About this exercise: For the data below, transcribe the part that opens with the line containing "You are a computer-use" and closes with the line containing "Click the magnifier icon in top search bar", exactly and with no pictures.

Dataset excerpts:
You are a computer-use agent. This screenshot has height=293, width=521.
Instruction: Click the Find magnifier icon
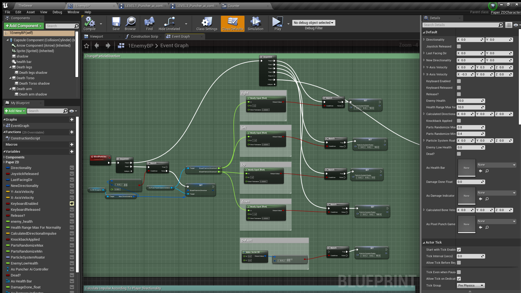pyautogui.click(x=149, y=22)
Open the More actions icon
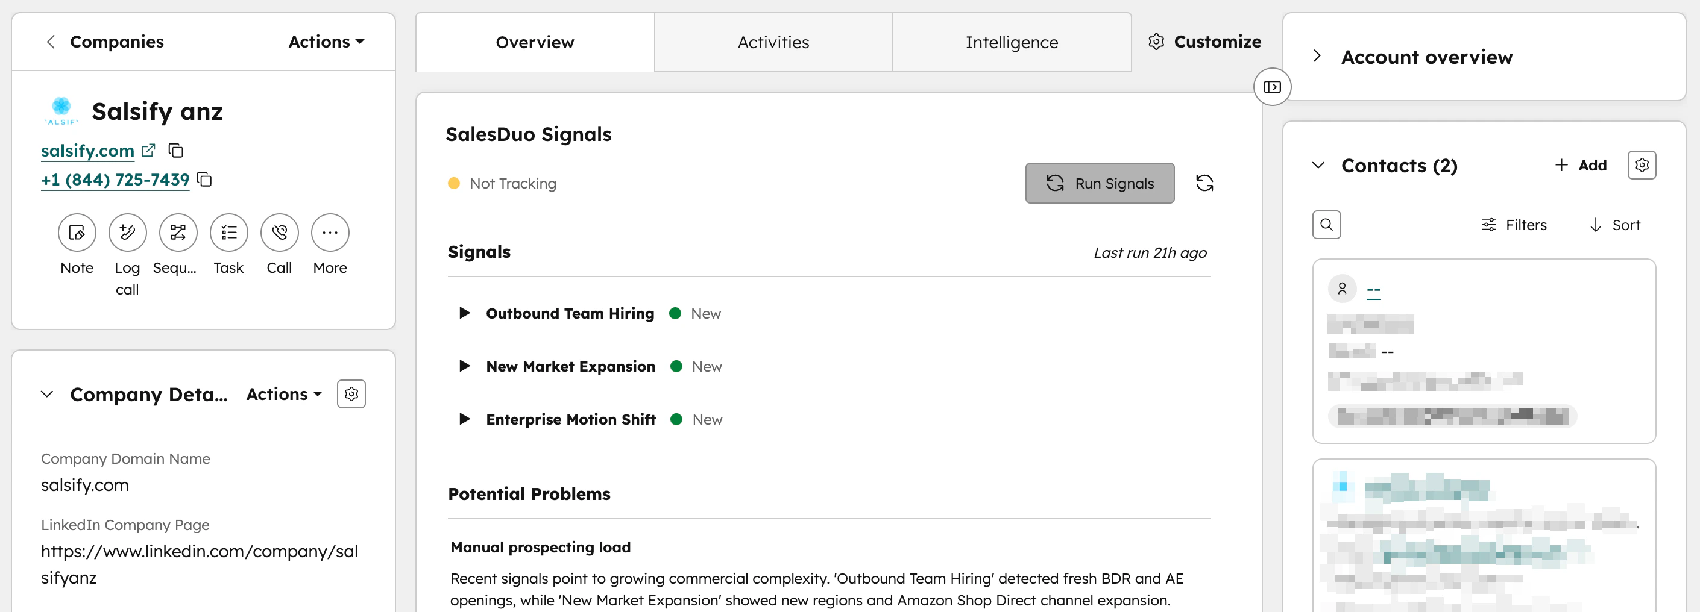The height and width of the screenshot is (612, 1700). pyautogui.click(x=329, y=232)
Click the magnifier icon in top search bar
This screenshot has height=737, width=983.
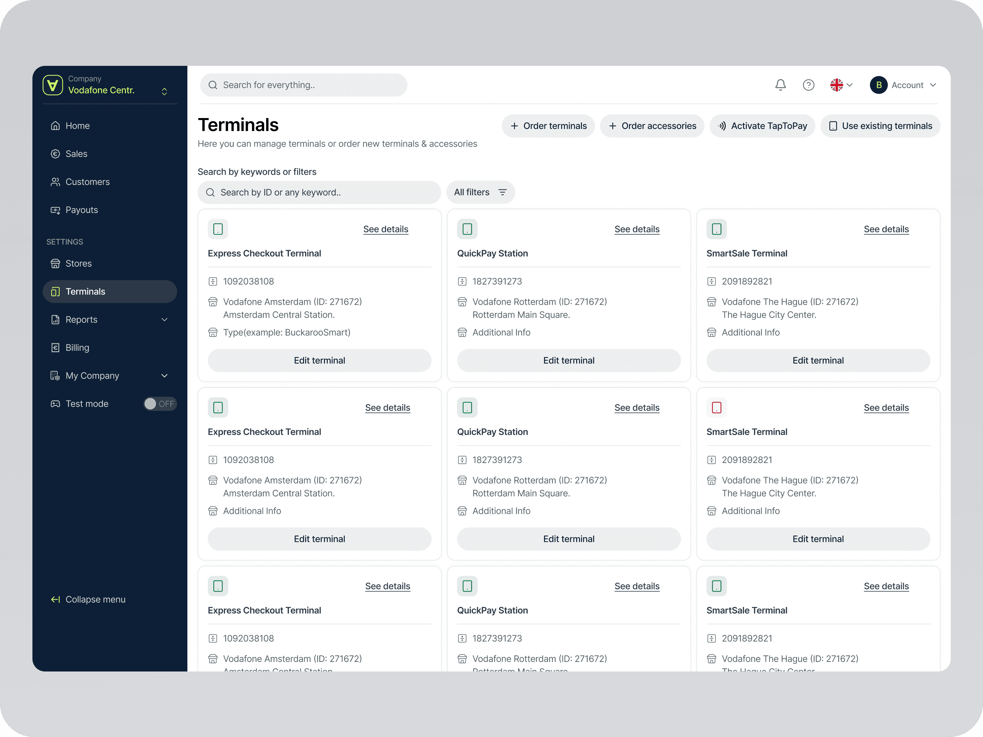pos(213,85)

* * *

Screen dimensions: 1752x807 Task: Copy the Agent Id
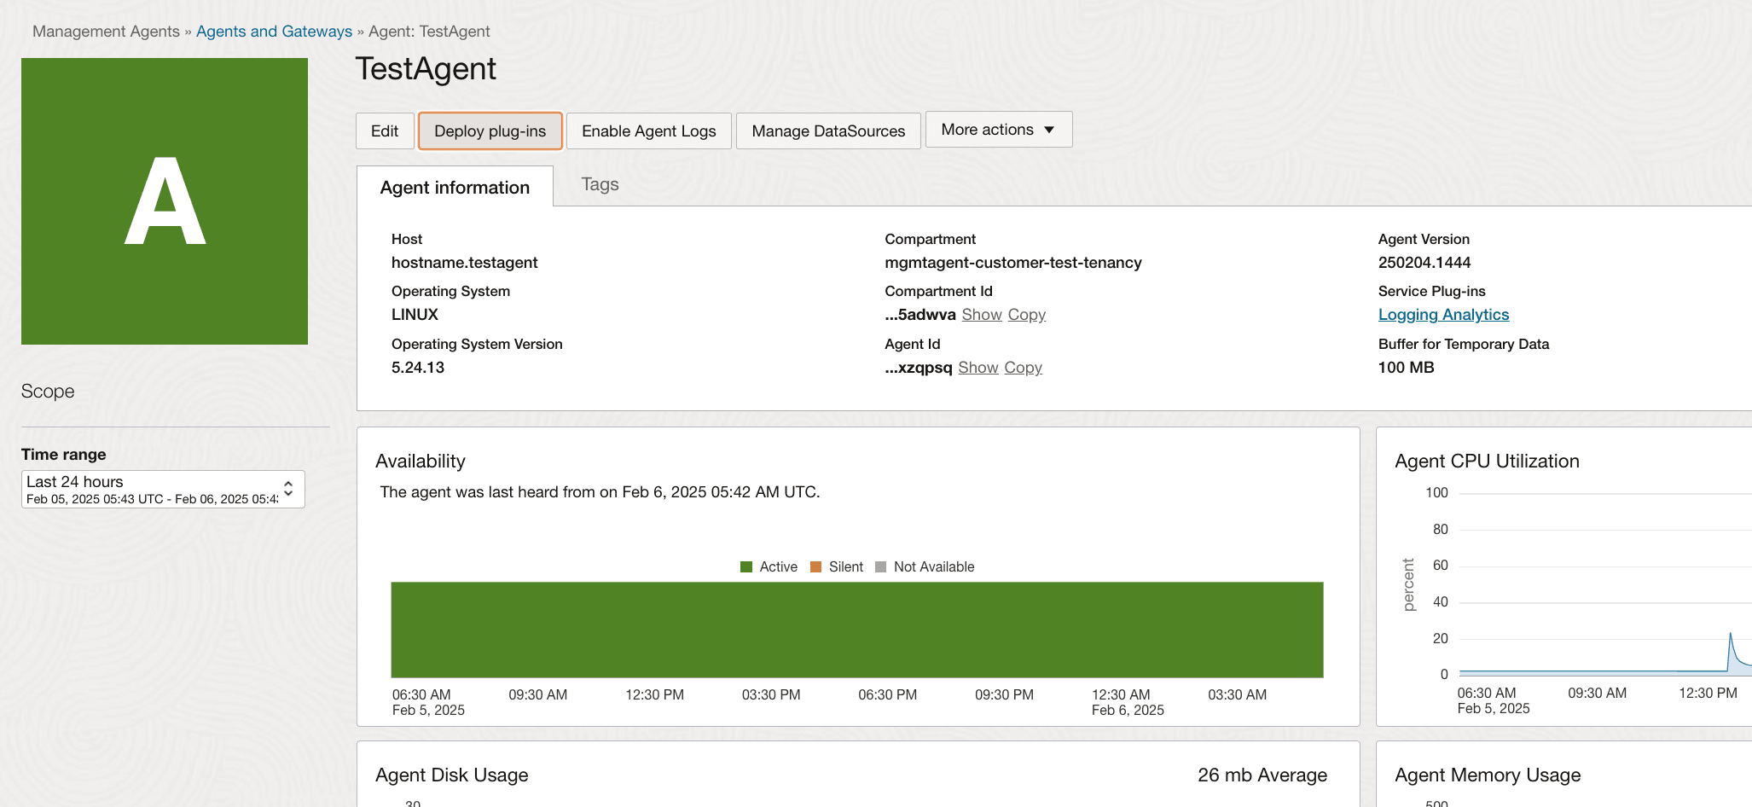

Your response:
You are a computer-use agent. This screenshot has height=293, width=521.
Instruction: Click the Find magnifier icon
pyautogui.click(x=149, y=22)
Open the More actions icon
The height and width of the screenshot is (612, 1700). pyautogui.click(x=329, y=232)
Click the magnifier icon in top search bar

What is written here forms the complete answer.